● **TASK OBJECTIVE**: From the line containing "This screenshot has height=603, width=711." down to the final line of the entries below, return each line exactly and drop the pictures.

┄┄┄┄┄┄┄┄┄┄

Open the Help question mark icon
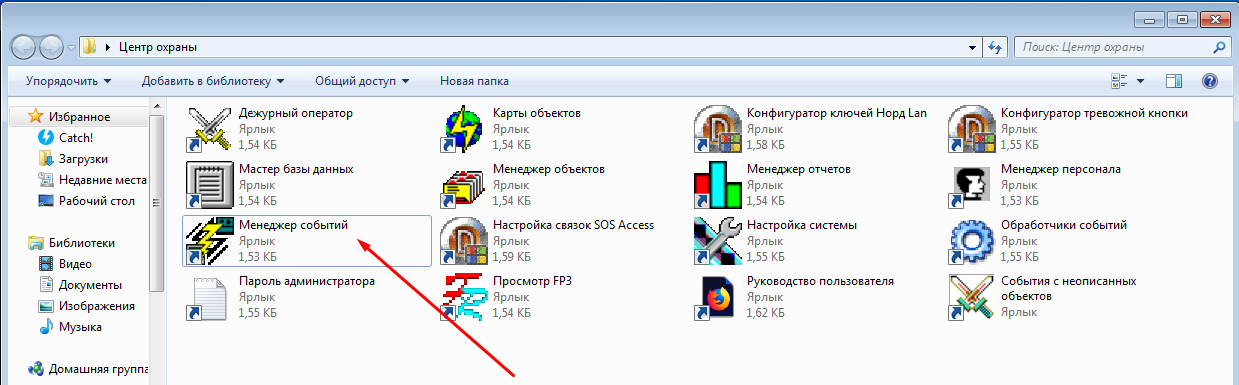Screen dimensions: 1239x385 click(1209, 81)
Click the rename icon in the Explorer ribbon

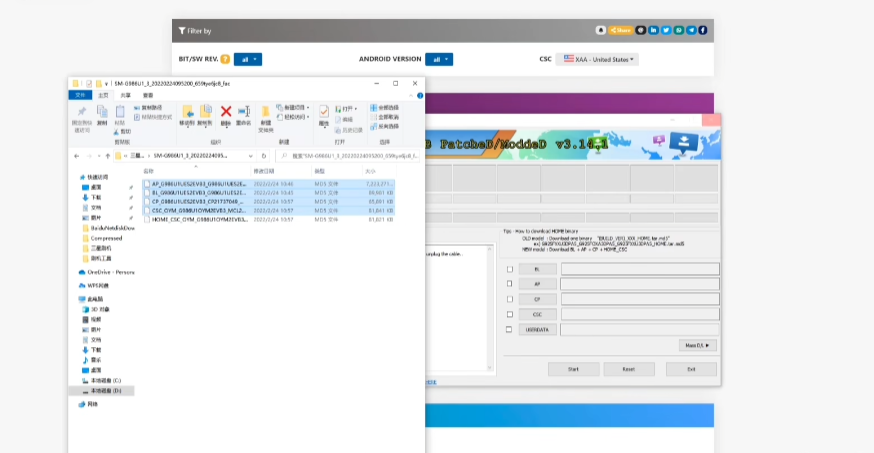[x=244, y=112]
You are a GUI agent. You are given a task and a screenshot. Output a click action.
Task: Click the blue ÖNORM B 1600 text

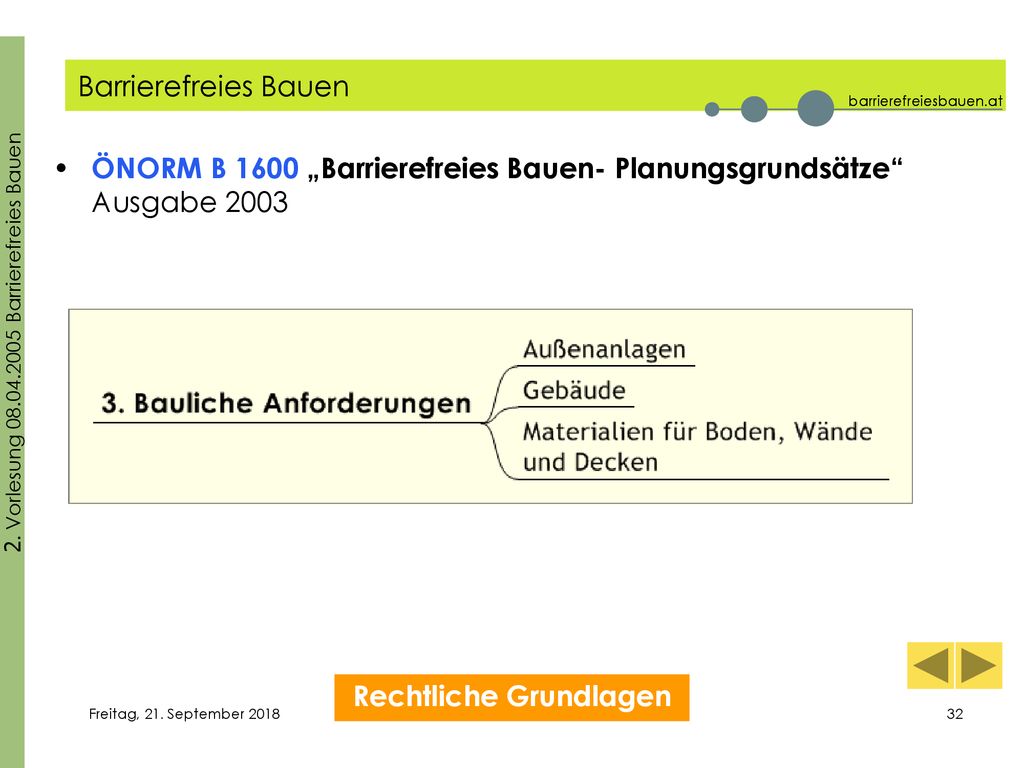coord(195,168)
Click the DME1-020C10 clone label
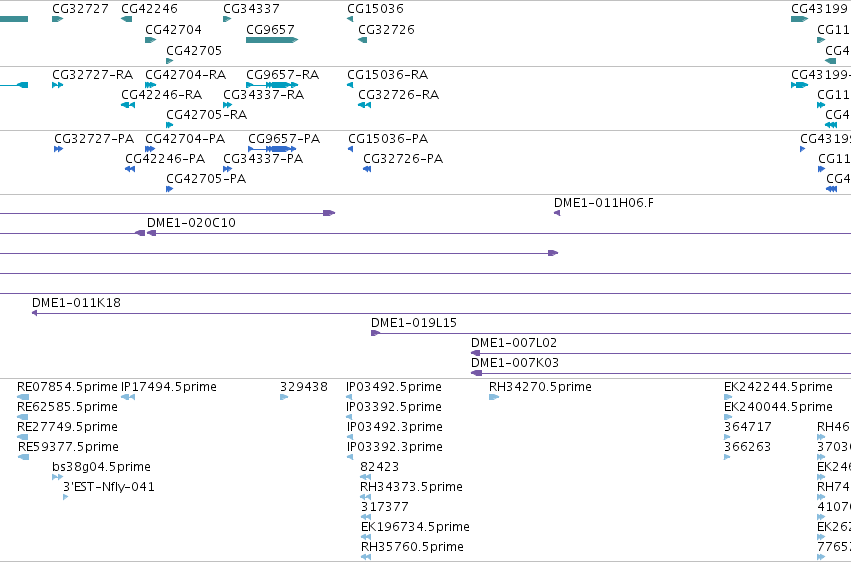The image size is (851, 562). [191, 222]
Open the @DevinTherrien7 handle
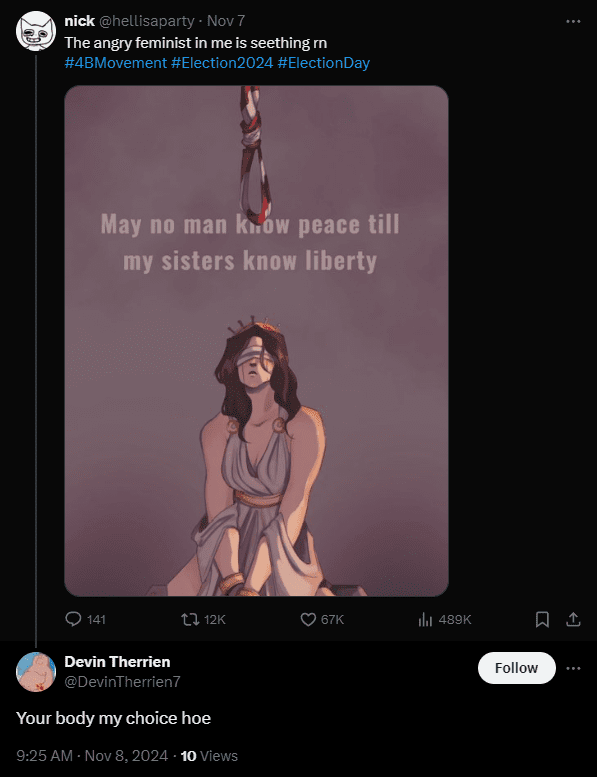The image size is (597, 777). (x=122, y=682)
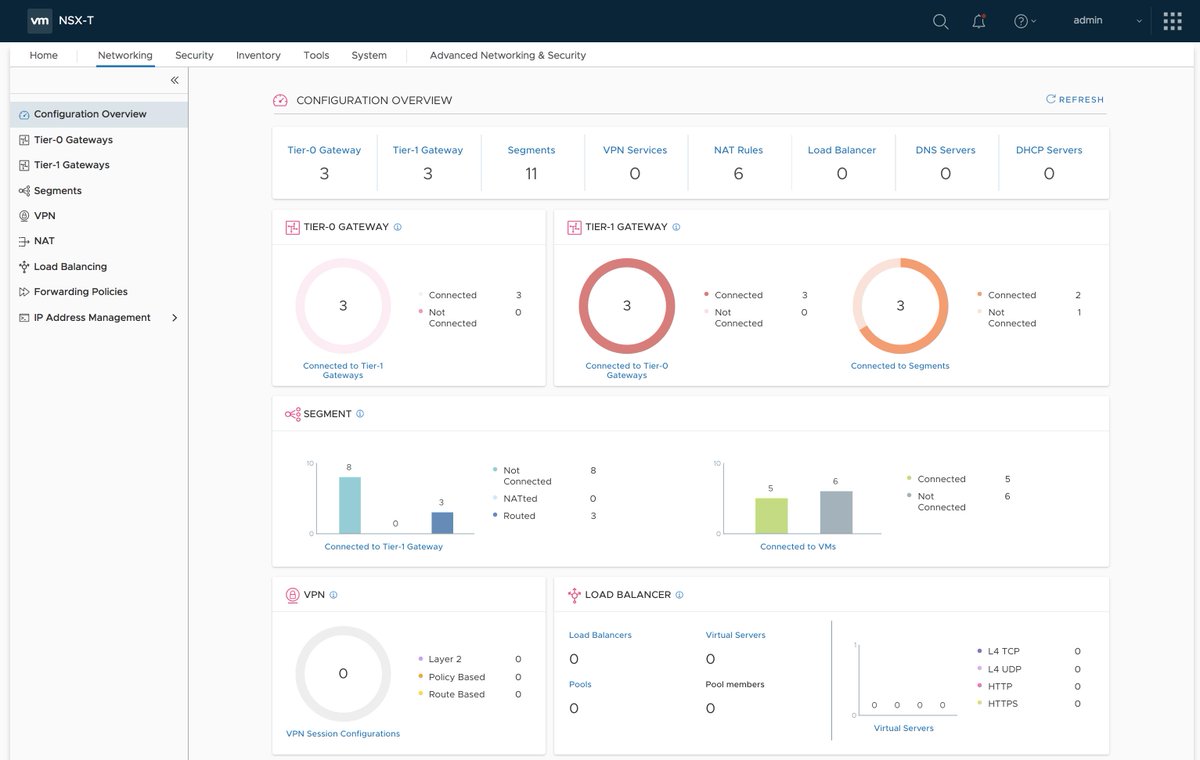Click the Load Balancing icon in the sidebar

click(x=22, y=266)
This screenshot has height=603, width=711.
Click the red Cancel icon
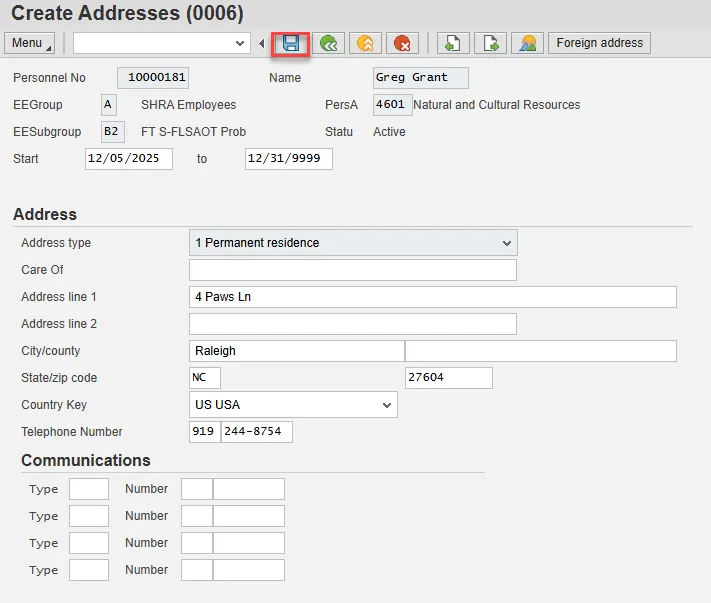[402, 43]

┄┄┄┄┄┄┄┄┄┄

● **WRITTEN REPLY**:
This screenshot has height=603, width=711.
Click the red Cancel icon
[402, 43]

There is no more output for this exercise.